I have read The High Calling regularly for a long time. I believe whatever we are asked to do in life is ministry when approached with the heart of Jesus. Their thoughtful posts by many authors give me concrete questions for reflection and soul searching in my own struggle for wanting to be more of a participant in the Kingdom of God.

I know for sure it is a tragedy so many of God’s children are living their lives on autopilot. They experience flashes of inspiration quickly drowned out by the endless monotony of the day to day. It leaves one empty and floating. The stay at home mother, the day laborer, the IT professional and the CFO filter side by side into the pews on Sunday and hopefully hear some exposition of God’s word with a morsel of practical application at the end. They leave. The people in full time ministry scratch their heads at the lukewarm response. In the same bewilderment most of the people drive home to let the dog out, make lunch, watch a football game and as evening approaches begin to feel an angst about the return to work. Plain old work. They pray for an average of seven minutes a day. If they are studying the Bible at all it is fast food packaging with a verse or two attached. Let’s grab our God and go. A Pinterest post with a pretty picture grabs their eye. Oh, there are nice words there too about being strong. Have courage. Trust. Hope. Yes, this is good. Now, back to my email and off to the meeting. The baby needs fed again, and there are no more clean towels. What will we eat tonight? What will I wear tomorrow? Should I buy something I don’t need on the way home so I feel like my work is producing something tangible?

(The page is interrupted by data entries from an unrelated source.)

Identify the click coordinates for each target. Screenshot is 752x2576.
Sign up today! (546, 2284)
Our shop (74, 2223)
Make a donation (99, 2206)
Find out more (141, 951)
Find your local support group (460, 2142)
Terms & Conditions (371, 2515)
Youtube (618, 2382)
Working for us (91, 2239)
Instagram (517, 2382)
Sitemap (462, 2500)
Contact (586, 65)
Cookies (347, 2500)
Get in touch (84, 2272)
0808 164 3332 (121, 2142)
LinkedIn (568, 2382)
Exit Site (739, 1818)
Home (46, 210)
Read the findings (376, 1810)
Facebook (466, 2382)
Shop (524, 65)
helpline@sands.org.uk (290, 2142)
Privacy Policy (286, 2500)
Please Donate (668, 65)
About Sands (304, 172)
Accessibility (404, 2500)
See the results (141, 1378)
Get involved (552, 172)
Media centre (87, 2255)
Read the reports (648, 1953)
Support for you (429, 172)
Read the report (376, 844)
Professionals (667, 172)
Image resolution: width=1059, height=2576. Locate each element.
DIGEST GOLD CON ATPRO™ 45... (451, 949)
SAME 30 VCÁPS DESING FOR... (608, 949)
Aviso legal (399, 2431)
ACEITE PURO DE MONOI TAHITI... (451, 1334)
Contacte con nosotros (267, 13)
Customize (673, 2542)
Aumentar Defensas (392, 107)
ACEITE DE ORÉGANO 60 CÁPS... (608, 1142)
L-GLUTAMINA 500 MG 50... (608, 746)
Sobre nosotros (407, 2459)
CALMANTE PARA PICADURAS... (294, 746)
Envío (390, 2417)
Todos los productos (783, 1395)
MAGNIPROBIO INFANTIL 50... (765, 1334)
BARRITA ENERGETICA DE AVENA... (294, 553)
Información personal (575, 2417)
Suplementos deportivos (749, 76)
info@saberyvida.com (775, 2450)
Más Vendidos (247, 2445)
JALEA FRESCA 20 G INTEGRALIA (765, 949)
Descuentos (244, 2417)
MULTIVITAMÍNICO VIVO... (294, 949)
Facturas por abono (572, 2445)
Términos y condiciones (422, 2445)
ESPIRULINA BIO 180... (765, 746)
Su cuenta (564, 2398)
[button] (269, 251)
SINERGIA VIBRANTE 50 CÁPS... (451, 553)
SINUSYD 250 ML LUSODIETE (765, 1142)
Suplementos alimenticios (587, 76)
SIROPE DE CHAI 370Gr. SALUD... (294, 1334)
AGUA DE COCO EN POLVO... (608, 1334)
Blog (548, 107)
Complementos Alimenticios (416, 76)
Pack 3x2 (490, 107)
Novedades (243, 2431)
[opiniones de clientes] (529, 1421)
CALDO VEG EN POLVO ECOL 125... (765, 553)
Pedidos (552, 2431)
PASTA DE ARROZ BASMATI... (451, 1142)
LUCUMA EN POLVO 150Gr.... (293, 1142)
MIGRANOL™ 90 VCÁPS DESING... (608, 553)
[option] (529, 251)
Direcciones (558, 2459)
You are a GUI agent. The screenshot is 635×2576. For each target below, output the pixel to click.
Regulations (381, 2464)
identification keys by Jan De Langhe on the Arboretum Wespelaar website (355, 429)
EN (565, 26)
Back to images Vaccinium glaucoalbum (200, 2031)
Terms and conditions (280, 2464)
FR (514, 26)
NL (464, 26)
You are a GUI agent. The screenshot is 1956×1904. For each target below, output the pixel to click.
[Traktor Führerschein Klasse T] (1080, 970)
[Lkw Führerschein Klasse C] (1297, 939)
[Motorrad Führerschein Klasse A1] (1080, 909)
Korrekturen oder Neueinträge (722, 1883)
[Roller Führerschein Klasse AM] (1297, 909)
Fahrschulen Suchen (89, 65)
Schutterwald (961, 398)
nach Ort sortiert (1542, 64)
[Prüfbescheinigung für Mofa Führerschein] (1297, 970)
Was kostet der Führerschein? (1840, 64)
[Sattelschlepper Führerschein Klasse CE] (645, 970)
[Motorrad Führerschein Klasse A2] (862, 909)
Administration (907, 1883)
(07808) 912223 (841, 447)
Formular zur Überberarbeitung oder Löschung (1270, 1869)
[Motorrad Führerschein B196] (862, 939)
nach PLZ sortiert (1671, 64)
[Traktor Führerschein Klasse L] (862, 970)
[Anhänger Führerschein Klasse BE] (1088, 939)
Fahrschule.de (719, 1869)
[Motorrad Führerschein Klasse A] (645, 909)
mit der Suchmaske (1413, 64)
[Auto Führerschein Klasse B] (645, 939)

I lived this life for many years.

I’ve been dancing around my call to write “Gauntlet with a Gift” for over a year now. At one point I will admit I considered myself in direct disobedience to God by not moving forward after a brief discussion with my neurosurgeon last summer. It was after I missed the Refine retreat in the spring and was hospitalized for twelve days in Maryland for plasmapheresis, God brought a messenger from Chicago to my room of desperation. She told me I had to write this story. She knew me from facebook and Team Danica. She came knowing nothing about the original call or my fits and starts with outlining the book. I finally took this seriously. Remember my rule for how God guides us? Providence. Provision. Gift.

I began to obey by opening up the hard beginnings of the story. It was much more than just about Danica or myself or our family. I continued to feel the need to find an opportunity to join a community of writers for encouragement and inspiration. I had been a lone ranger for a very long time. The readership of Team Danica grew out of an organic following of people who loved our family. Besides posting on facebook I did not market my blog, but you did. Even though I had a background in marketing, advertising and public relations including an employee who worked under me directly responsible for search engine optimization I did nothing to grow my place in this way either. Still, people from near and very far found us through Google searches including the names of our disorders. It turns out not many people were writing about them when all this began and certainly not someone willing to say the hard things like “HELP!” I never wanted to have links or ads or even change my simple blogger profile. It was my little space to bear my heart. I was humbled and grateful so many wanted to walk along side, continue reading, praying and supporting us.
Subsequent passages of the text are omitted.